> [SELECTED EXTRACT]:
"""

Sorry Andy836 when I must retire at the age of 65 in 3.5 years time I will have an outstanding mortgage in terms of months remaining to be paid off, of 60 months (5 years). I do not have a public service pension. I do have a pension that I pay into and I have done so but only since 1992. It is worth something, not a lot and therein lies the problem. I'm taking all contributors suggestions on board and I am grateful to you all for those suggestions. It is helping me to focus and to push on with finding a solution rather than languishing in  'what am I going to do'.
Thanks a lot


----------



## Dermot (23 Feb 2016)

You will I presume qualify for a contributory state pension when you reach 66. You will have your small private pension.  Would it be possible for you to find some part time work that would make up the difference between the 2 pensions and your current income after you retire.
Is your mortgage a fixed Rate


----------



## LS400 (24 Feb 2016)

If I were to put myself in your shoes, then your right to try solve an impending situation. Your 61.5 years young and hopefully will be employed for the remaining 3.5 years. The problem I have is, if you manage to honour your payments, you will be then 70 years young starting to only then, enjoy your retirement, but with what?? 
You shouldn't have to be working whether part-time or after 40 years on grindstone if you can help it.  
How much is the current family home worth ?, Could you emotionally sell it on reaching 65 and down size to free up capital?

"""

> [DATA LISTING]:
"""

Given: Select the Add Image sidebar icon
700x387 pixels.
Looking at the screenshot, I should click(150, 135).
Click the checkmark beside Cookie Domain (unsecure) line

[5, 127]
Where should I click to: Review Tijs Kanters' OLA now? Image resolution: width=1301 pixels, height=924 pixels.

"""
"""

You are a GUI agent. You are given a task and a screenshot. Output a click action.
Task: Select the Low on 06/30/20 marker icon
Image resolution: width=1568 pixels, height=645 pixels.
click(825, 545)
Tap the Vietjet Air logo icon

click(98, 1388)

"""
"""

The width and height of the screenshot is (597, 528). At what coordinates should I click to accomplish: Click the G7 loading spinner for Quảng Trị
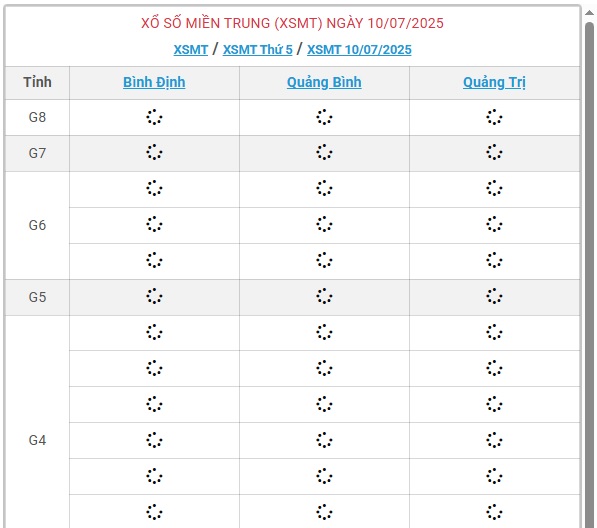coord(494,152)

"""

> [GOALS]:
1. Answer these questions about the forum thread on retiring with a mortgage above:
(a) How many months of mortgage payments will the first poster still have left at retirement?
(b) Since what year has the first poster been paying into a pension?
(c) At what age does Dermot say the first poster will qualify for a contributory state pension?
2. Carry on the forum thread on retiring with a mortgage from its last sentence.

> [FINAL ANSWERS]:
1.
(a) 60 months (5 years)
(b) 1992
(c) 66

2.
There is no point in me saying, change service providers and save a few hundred here and there, take the bus instead of the car, were talking much bigger decisions here in order for you to be financially secure in a few years time.


----------



## Bronte (24 Feb 2016)

Age 61
Spouse ?
Married

Two incomes €5775

Mortgage
Property value
Interest rate - Fixed ?
Term remaining 8.5 years
Repayment amount


1. Bank loan 5 years remaining
2. Credit union loan 5 years remaining
3. Credit card balance.
4. Overdraft

Cost of all 3 plus mortgage € 3883



Lancelot because of your age I'm trying to figure out your figures for you.  Can you tell me the following:

*Questions*

How much does each of the three loans cost
What is the interest rate on all loans
How long more will your wife earn beyond your retirement
What will be your pension in retirement
What will be your lump sum
I presume you are entitled also to the state pension? Is your wife also.  How much is that per person.
How much is in the Credit union
Were the two loans originally 60 months or is that now much less to go?
How much is your house worth
What amount is currently owing on the mortgage


----------



## Lancealot (24 Feb 2016)

LS400 said:


> If I were to put myself in your shoes, then your right to try solve an impending situation. Your 61.5 years young and hopefully will be employed for the remaining 3.5 years. The problem I have is, if you manage to honour your payments, you will be then 70 years young starting to only then, enjoy your retirement, but with what??
> You shouldn't have to be working whether part-time or after 40 years on grindstone if you can help it.
> How much is the current family home worth ?, Could you emotionally sell it on reaching 65 and down size to free up capital?
> There is no point in me saying, change service providers and save a few hundred here and there, take the bus instead of the car, were talking much bigger decisions here in order for you to be financially secure in a few years time.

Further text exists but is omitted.